Il fallait s’y attendre depuis des mois. L’échec des négociations entamées en Janvier-Fevrier entre américains et iraniens, sous la médiation de plusieurs pays du Golfe a été l’élément déclencheur. Ces pourparlers entre les États-Unis et l’Iran, visant à encadrer le programme nucléaire iranien, étaient déjà dans l’impasse, Donald Trump se déclarant insatisfait de la teneur des échanges. L’Iran a rejeté les exigences américaines, notamment un enrichissement zéro concernant l’uranium et le plutonium.
La rencontre qui avait pourtant donné l’occasion aux envoyés spéciaux de la Maison Blanche, les hommes d’affaires Steve Witkoff et Jared Kushner, de croiser pour la deuxième fois en moins d’un mois, le chef de la diplomatie iranienne, Abbas Araghtchi, beaucoup plus au fait des arcanes de la négociation nucléaire entre les deux pays n’a pas tenu la promesse des fleurs.
Samedi matin, Israël et les États-Unis ont lancé un bombardement massif sur l’Iran à la suite de l’échec de semaines de négociations sous fortes tensions. Des bombardements ont retenti dès le matin du 28 Février à Téhéran avant d’être confirmés comme des « frappes préventives » israéliennes, selon le bureau du ministre de la Défense Israël Katz. Les États-Unis se sont par la suite joints aux attaques à partir de l’USS Lincoln, positionné au sud du Golfe. Selon de nombreux médias, les responsables étasuniens disent s’attendre à ce que cette attaque soit beaucoup plus étendue que les frappes étasuniennes en juin dernier contre les installations nucléaires iraniennes, lors de la guerre des 12 jours.
L’Iran a par la suite lancé dimanche 1er Mars, une nouvelle vague d’attaques de missiles et de drones visant des bases militaires américaines dans la région et en Israël, ont annoncé les médias d’État, en représailles aux frappes américano-israéliennes qui ont coûté la vie au guide suprême Ali Khamenei. La veille, Téhéran a lancé plus de 1200 missiles en direction des bases américaines et des positions alliés aux renseignements aux Emirats Arabes Unis (Dubaï), Koweït, Qatar, Bahreïn et en Arabie Saoudite. De nombreuses sources déplorent de nombreuses victimes, notamment à l’aéroport de Dubaï, et d’importants dégâts matériels. Vingt-sept bases américaines de la région, ainsi que le quartier général de l’armée israélienne et un complexe industriel de défense à Tel-Aviv figuraient parmi les cibles, a indiqué la télévision d’État iranienne ce dimanche.

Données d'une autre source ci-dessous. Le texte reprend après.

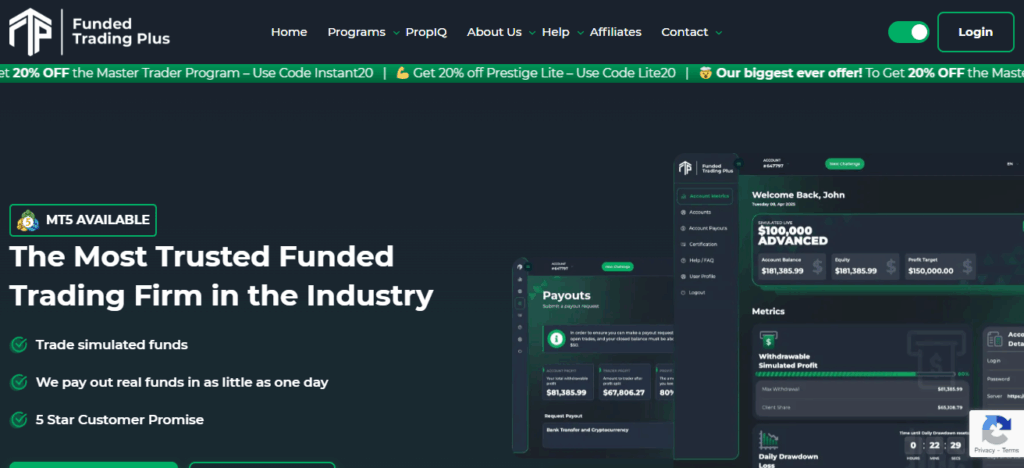The image size is (1024, 468).
Task: Toggle the green theme switch near Login
Action: pyautogui.click(x=908, y=32)
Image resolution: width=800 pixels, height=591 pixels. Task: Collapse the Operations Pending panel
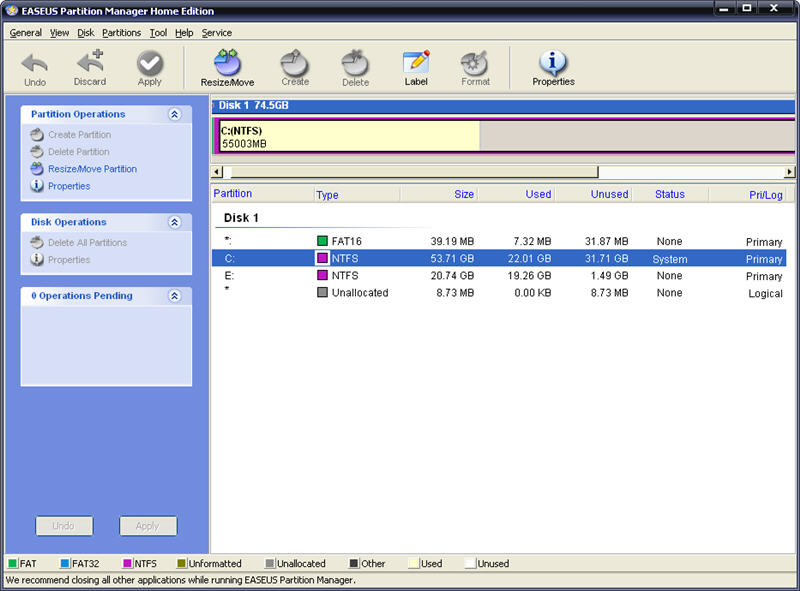(x=174, y=296)
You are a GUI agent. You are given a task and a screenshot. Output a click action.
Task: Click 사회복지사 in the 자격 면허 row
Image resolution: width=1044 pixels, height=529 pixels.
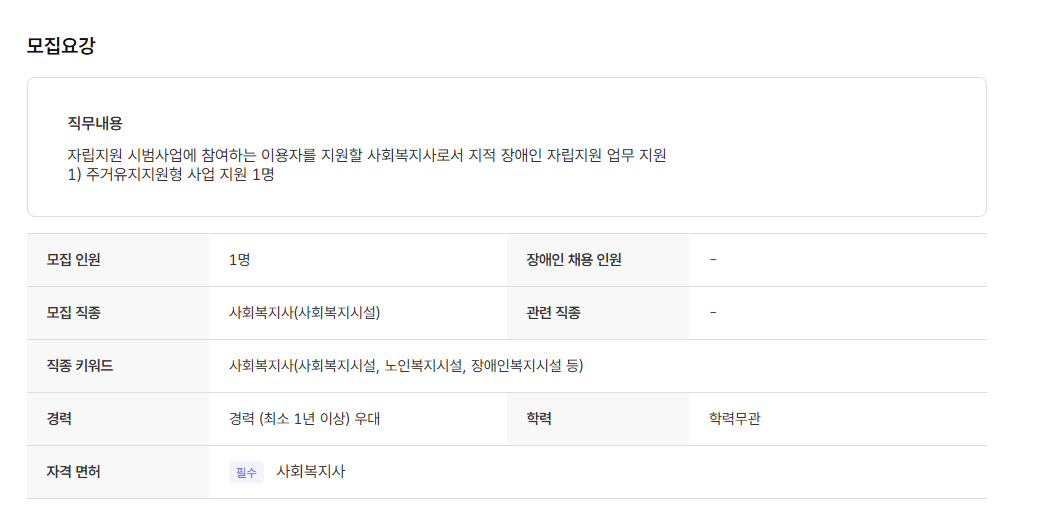point(310,472)

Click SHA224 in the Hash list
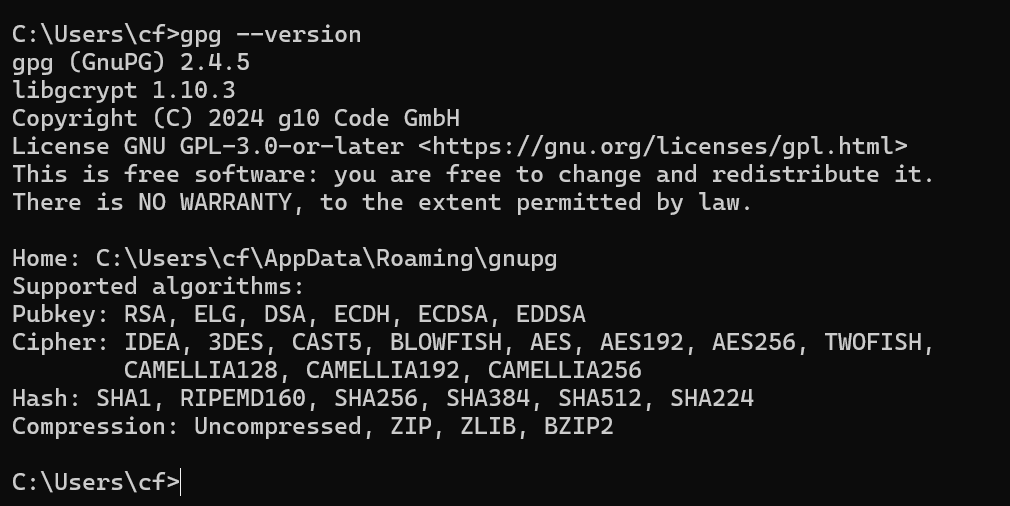click(x=712, y=398)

Des milliers de personnes ont convergé dimanche vers l’emblématique place Enghelab à Téhéran, après l’annonce de la mort du guide suprême Ali Khamenei. Vêtus de noir pour la plupart, certains en pleurs, et brandissant des portraits de celui qui était au pouvoir en Iran depuis 1989.
La France, l’Allemagne et le Royaume-Uni ont dénoncé ce dimanche dans un communiqué conjoint les “attaques de missiles indiscriminées et disproportionnées lancées par l’Iran et annoncé prendre des mesures pour défendre nos intérêts et ceux de nos alliés dans la région. L’Iran ne se fixe aucune limite dans son droit à se défendre contre les frappes israélo-américaines, a affirmé le ministre iranien des Affaires étrangères, Abbas Araghchi. Dans un autre temps, le Président américain a déploré le décès de 3 militaires américains, et dit que d’autres décès étaient possibles. Donald Trump se dit prêt à une guerre durant 4 semaines contre l’Iran.